Journal Club Talk: Star Formation Rates
One of the "neat" things done here to help graduate students become accostomed to talking in front of a group of people is a weekly journal club. The idea is that every Friday at 12:30 (usually people bring their lunch) a grad student gives a half hour talk (assuming no interruptions, of which there are always plenty, so it's usually more like forty-five mintues or an hour) on some recent paper. Usually, this paper is completely unrelated to their own research, so that instead of the student "defending" their own work, they are learning new science.
Journal club is one of the aspects of the program here that I gladly tell prospective students about, but personally try to weasel my way out of. In principle, it's a great thing to force grad students to learn how to make effective slides, to become comfortable standing in front of a room full of people, to be able to easily field unsolicited questions. In practice, it's fantastic, as long as I'm not the student in question. I succeeded in not giving a talk last year, but when, on our way to the conference in Japan in June, Paul (who is in charge of scheduling and running journal club this year) found out I hadn't yet given one, I found myself first up on the list for this year, unable to sneak out.
Thus I found myself standing in front of the department today talking about "Radial variation of attenuation and star formation in the largest late-type disks observed with GALEX." I had resolved to not be one of those students who waits until the last minute to prepare, but well, there's this paper I've been procrastinating on for a while, and I didn't get around to mailing it out to the co-authors until Wednesday night... which meant that I didn't start, uhm, reading the paper until yesterday morning.
I felt like I was in Junior Lab all over again, only I actually found the material interesting, wasn't being graded (per se), and didn't have a lab partner to ask questions of. It took me all day to actually read the paper, and I didn't start even making slides until about 5p.m., when I realized that I haven't actually given a talk in over two years. Everyone these days seems to be using PowerPoint... which I haven't used since, I think, 1997? So I dallied for about half an hour, finally deciding that, in fact, LaTeX would be easier.

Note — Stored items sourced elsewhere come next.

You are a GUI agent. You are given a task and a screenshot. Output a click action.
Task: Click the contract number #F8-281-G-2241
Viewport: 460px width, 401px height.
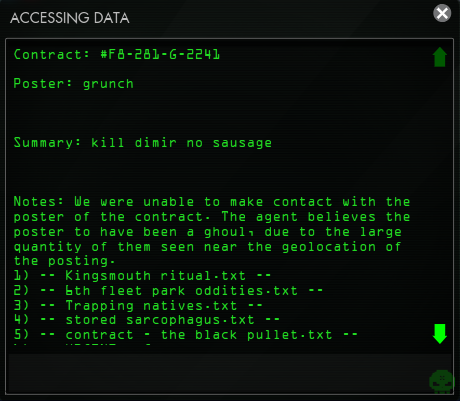(x=160, y=55)
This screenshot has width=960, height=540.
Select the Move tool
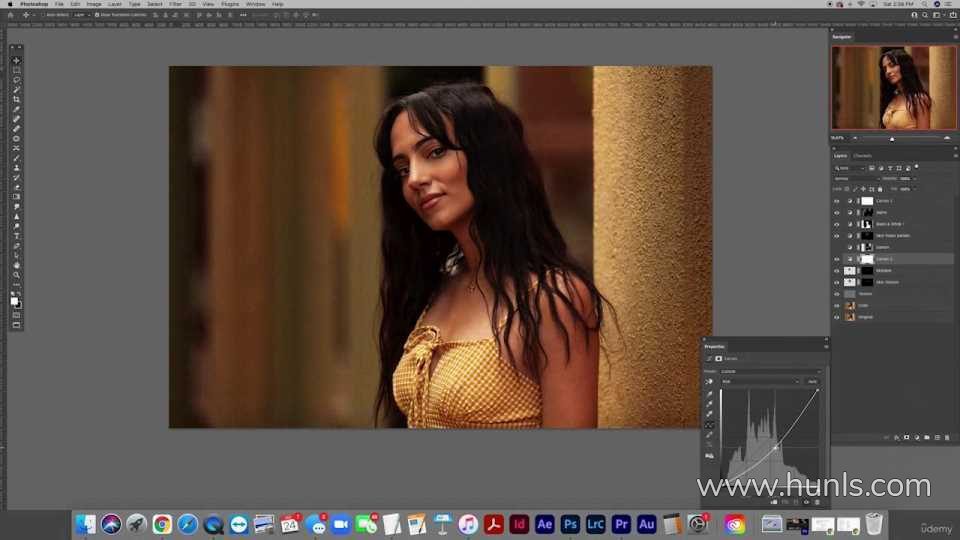pos(16,61)
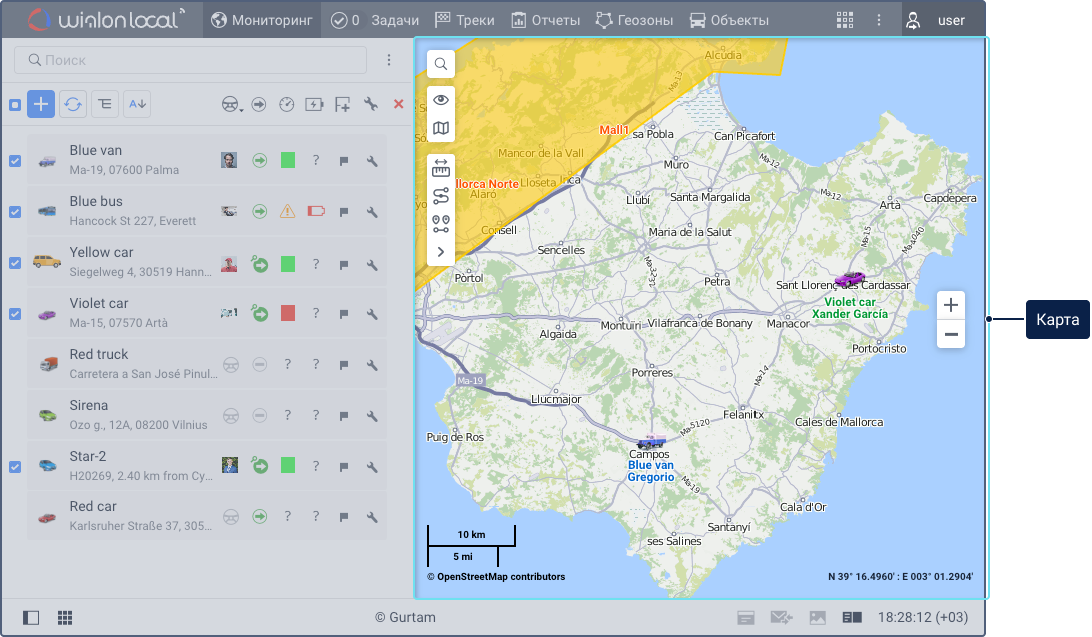Switch to the Геозоны tab
1092x637 pixels.
(634, 20)
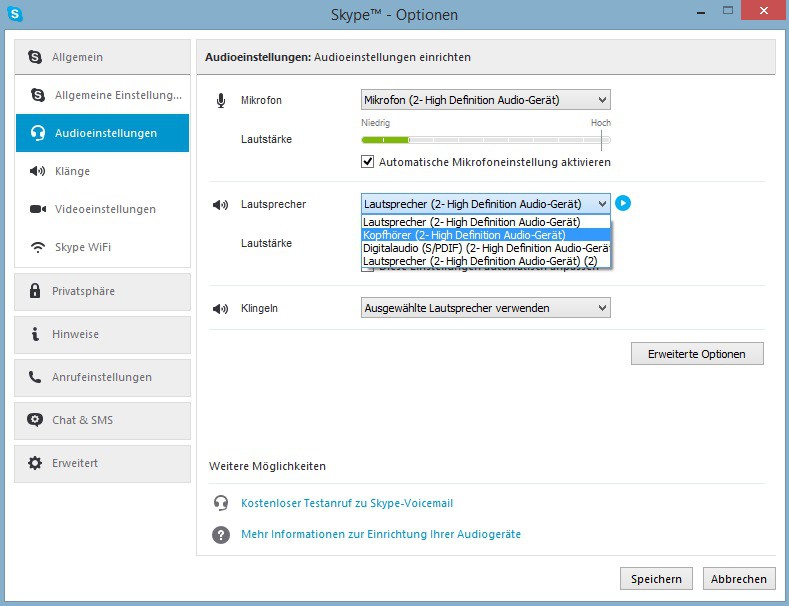Screen dimensions: 789x606
Task: Play speaker test sound button
Action: click(623, 204)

I finished the slides this morning, and then Paul suggested that I might want to practice. That was about when I started trying to crawl out of my skin. Normally, I don't get the slightest bit nervous when talking in front of a group, but then, normally, I actually know what the hell I'm talking about. This... this, I couldn't have given you a solid definition of "attenuation" or told you how astronomers ("we") estimate star formation rates 48 hours ago. So, I tried practicing, and it was disastrous: I couldn't stand still, I couldn't find any words not etymogically related to "uhm," and I definitely couldn't remember half of what I actually wanted to say.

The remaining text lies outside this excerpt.